L’ossessione per l’esempio: il lutto nazionale
I cinque giorni di lutto nazionale per la morte di Papa Francesco non richiamano un reale cordoglio, ma la sua rappresentazione artefatta e spettacolarizzata. Anche il lutto viene utilizzato per prove di forza muscolari, per accattivare il pubblico tramite i sotterfugi persuasivi del marketing: mettere in scena la venerazione postuma, questo l’imperativo categorico della propaganda.
Il dolore e la perdita non si devono riconoscere in alcuna proiezione intima; l’afflizione scade in misura esemplare, protocollare. Il provvedimento burocratico è contraddistinto da un’enfasi barocca tale da scadere nel ridicolo.
Occorre dimostrare al mondo più realismo del Re in una rincorsa senza meta alla contromisura più edificante. Saltano turni di campionato come mosche, perché si deve apparire assolutamente costernati e contriti, e salteranno le celebrazioni del 25 aprile: col sospiro di sollievo dell’intero arco parlamentare.
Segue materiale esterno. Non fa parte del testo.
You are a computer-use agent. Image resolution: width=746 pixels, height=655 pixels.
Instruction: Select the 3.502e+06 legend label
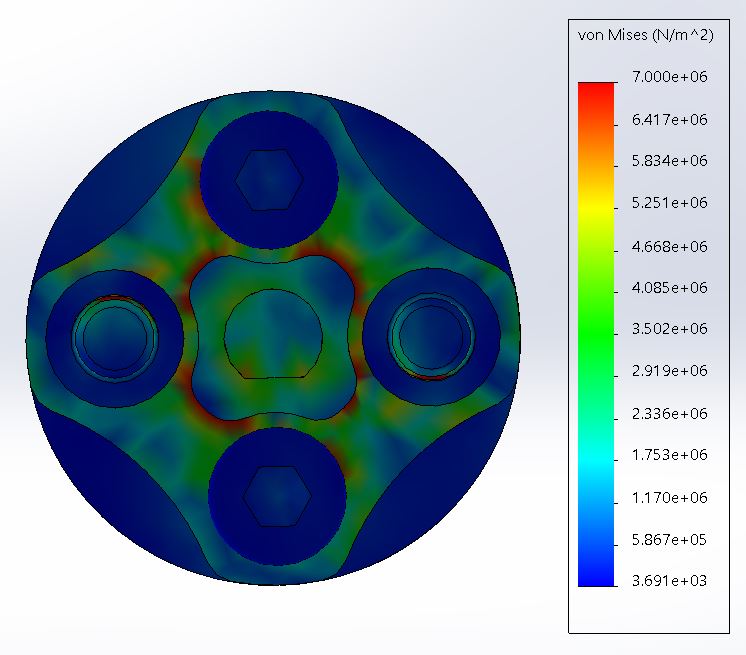(669, 329)
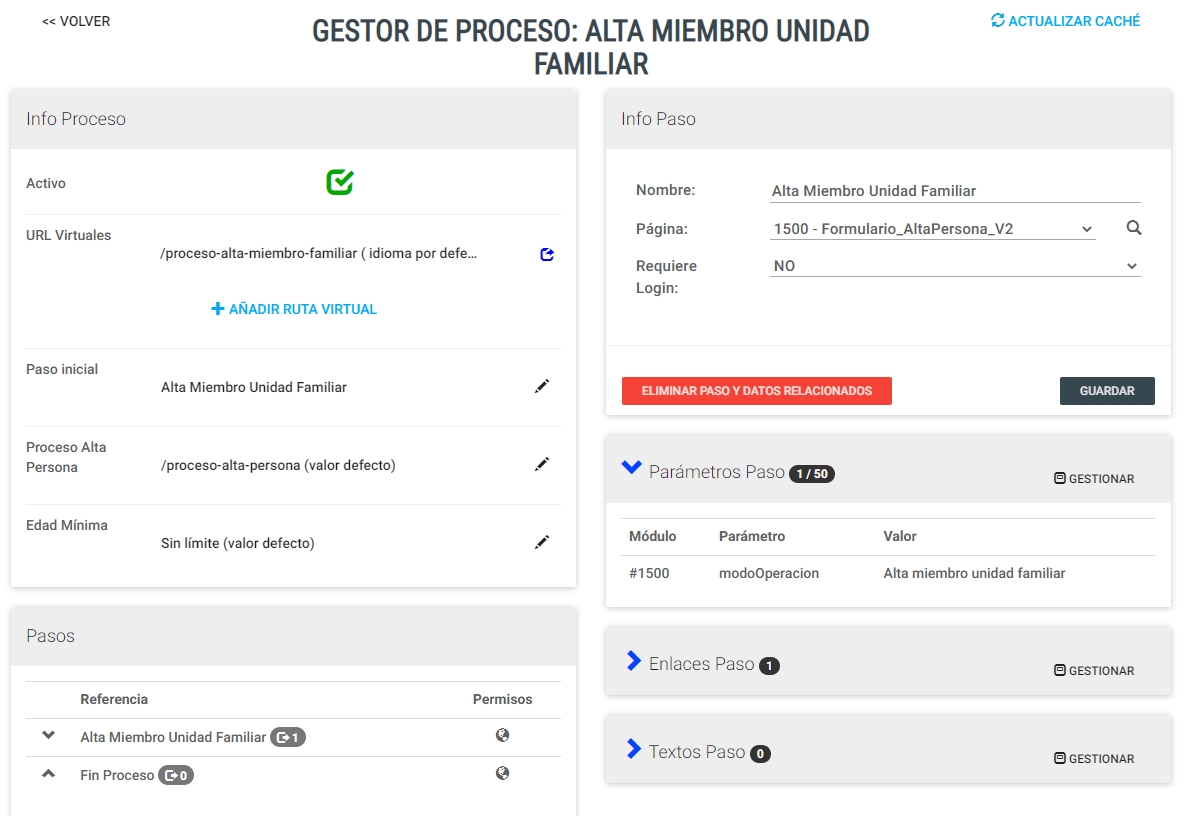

Tutto per commemorare un pontefice del quale, da oggi in poi, verranno ricordate solo le gesta folkloristiche; saltando a piè pari il suo impegno politico. Francesco diventerà un santino inanimato così da sconfessare, in un lampo, la poetica alla base del suo officiare.
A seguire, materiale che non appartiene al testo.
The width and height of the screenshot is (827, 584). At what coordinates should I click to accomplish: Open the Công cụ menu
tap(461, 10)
Quindi nella maestosità ordinata del cerimoniale, nelle lunghe maratone televisive in sua memoria, nell’adunata militarizzata delle celebrità, le sue parole per la pace, per gli ultimi, per un nuovo equilibrio multipolare basato sulla reciprocità, saranno scientificamente omesse per far spazio alla lacrimevole retorica del pettegolezzo giornalistico e all’ipocrisia compita del dolore di circostanza.